◆ **Goal of the exercise**: Write the next paragraph of the ciliopathy project description.

Passage shown Start Marker

Schermer, Bernhard | Liebau, Max C - C 14

The overarching aim of our project is to gain novel insights in the disease mechanisms of a large heterogeneous group of severe human diseases termed ciliopathies. While individual ciliopathies are rare conditions, they collectively struck a large number of individuals. We expect our studies to challenge and expand several current pathophysiological concepts in the large field of ciliopathy research. This will be important for many medical disciplines since ciliopathies manifest in multiple organs (e.g. kidney, brain, eyes, pancreas, liver). Ultimately, we hope to provide novel key mechanisms and potential therapeutic targets to the pathogenesis of ciliopathies.

Groundbreaking work of the last two decades has revealed that mutations in genes encoding for proteins localized to primary cilia are causative for a large number of different human diseases, nowadays subsumed as a group termed ciliopathies. A hallmark of most ciliopathies is the development of cystic kidneys caused by altered function and proliferation of epithelial cells. Multiple other tissues can also be severely affected. Beyond hereditary ciliopathies, there is accumulating evidence that cilia may be involved in the pathogenesis of various acquired diseases including diabetes and cancer. Primary cilia are sensory organelles that, like antennae, project from the surface of virtually all mammalian cells explaining the broad spectrum of defects and clinical symptoms observed in ciliopathies. To exert their signaling functions, cilia are covered by a specialized compartment of the plasma membrane and the entry of proteins into the ciliary compartment and the ciliary membrane is strictly regulated. While basic mechanisms of ciliogenesis, ciliary disassembly, ciliary targeting, intra-flagellar transport and ‘classical’ ciliary signaling such as Hedgehog or WNT signaling have been extensively studied in the recent past, the exact molecular alterations of primary cilia in human ciliopathies have not been identified so far due to technical limitations. Since the vast majority of ciliopathy-causing mutations do not result in the loss of ciliogenesis, a detailed understanding of the subtle and largely unknown alterations of cilia in ciliopathies is urgently needed to decipher the mechanisms of disease.

Passage shown End Marker
Data below Start Marker

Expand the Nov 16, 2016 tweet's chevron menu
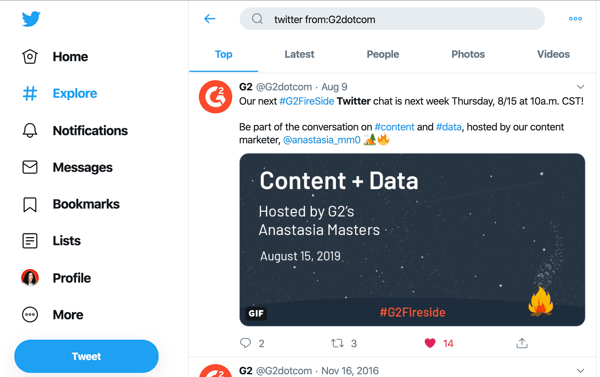Image resolution: width=600 pixels, height=377 pixels. (580, 370)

Data below End Marker

◆ **The answer**:
To break down technical limitations in studying ciliary protein composition we fused the engineered peroxidase APEX2 to a ciliary targeting motiv and used proximity labeling and pulldowns followed by MS/MS analyses to explore the ciliary membrane associated proteome.
This approach revealed numerous novel ciliary proteins unexpectedly including actin-binding proteins and even more unforeseen families of proteins. The overarching goal of the at hand project is to use and expand this technology to get a deeper understanding of the molecular composition of cilia and their alterations in ciliopathies both in patient derived cells and model organisms.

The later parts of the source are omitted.